Because of course he’s defending this.
As our nation’s diplomats are in panic mode, rushing about to try and smooth over the ruffled feathers of those nation’s Trump insulted with his “Sh*thole” comment, the greater damage may only be realized in days ahead.
The world is already on edge, given Trump’s penchant for saying all the wrong things at all the wrong times. They don’t know if he can be counted on, or not.
Now he insults a great many of our allies.
As Erick Erickson pointed out last night, Haiti was one of the nations that sided with the U.S., when the United Nations voted to condemn the announcement of moving our embassy in Israel to Jerusalem. Norway – the place Trump wants to see more immigrants from – voted against us.
Just some perspective.
Earlier today, our ambassadors to Botswana and Senegal, along with the top U.S. diplomat in Haiti, were all called to explain to their hosts what Trump meant and why he would say such a hostile thing.
The Trump White House was in damage control mode, taking to TV interviews to explain how this was all 47th upside-down, backwards chess.

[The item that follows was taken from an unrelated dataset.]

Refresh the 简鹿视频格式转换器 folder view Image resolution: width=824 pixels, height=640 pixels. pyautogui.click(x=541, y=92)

According to the Associated Press:
Undersecretary of State Steve Goldstein, in charge of U.S. public diplomacy, said Trump has the right to “make whatever remark he chooses,” calling it the benefit of being president. He said Trump’s comments notwithstanding, it was diplomats’ obligation to send the message to other countries that the United States cares “greatly about the people that are there.”
I think they probably missed that message.
“Will they have to work extra hard to send it today? Yes, they will, but that’s OK,” Goldstein said. “That’s part of the responsibility that they have. It doesn’t change what we do.”
I don’t think any of them expect to work this hard.
Meanwhile, rather than really taking into consideration why people might be deeply offended by all this, the president is trying to gauge the public outrage and explain himself to associates and friends, in private.
As his comments, disclosed by participants in the meeting, ricocheted around the world, Trump made calls to friends and outside advisers to judge their reaction to the tempest, said a person who spoke to Trump but wasn’t authorized to discuss a private conversation.
He wasn’t apologetic, the person said. Instead, Trump blamed the media for distorting his meaning, arguing his description of “shithole” was not racist but rather a straightforward assessment of some nations’ depressed conditions. Trump also said he believed he was expressing what many people think, according to the person.
Yes. How dare the media distort the meaning of what he said by reporting it.
And we’ve heard the argument that he was talking about the depressed condition of those nations. Nobody is denying that part. And as we’ve seen from his hateful supporters, he was expressing what many think. The world is full of awful people.
What he apparently has missed is that when you use that term while talking about human beings, you give the impression that your belief is sh*thole countries produce sh*thole people.
It’s offensive, and he has no idea why, which is probably the worst part.
Ambassador James Jeffrey, the former U.S. envoy to Turkey and Iraq under Bush, said the ramifications of Trump’s remarks extended far beyond the countries he insulted. He said the “shithole” comment, in particular, would rattle European nations who fear a return to the xenophobic world view that devastated the continent during World War II.
“Where this is going to hurt us is with the Europeans when we turn to them for other things that require a you-just-have-to-trust-us kind of thing, like right now on Iran,” Jeffrey said. “It makes it very hard for them to go out on a limb with things he’s asking them to do.”
And many nations that voted to condemn us with the U.N. now feel quite justified in their vote.
Trump could do his image so much good if he would come forward to explain those remarks.
If he said the remarks were made in frustration and came out wrong, apologized, said he’d practice more self-control and sensitivity in the future, he probably wouldn’t win over everybody, but it would definitely be better than leaving things as they are, now.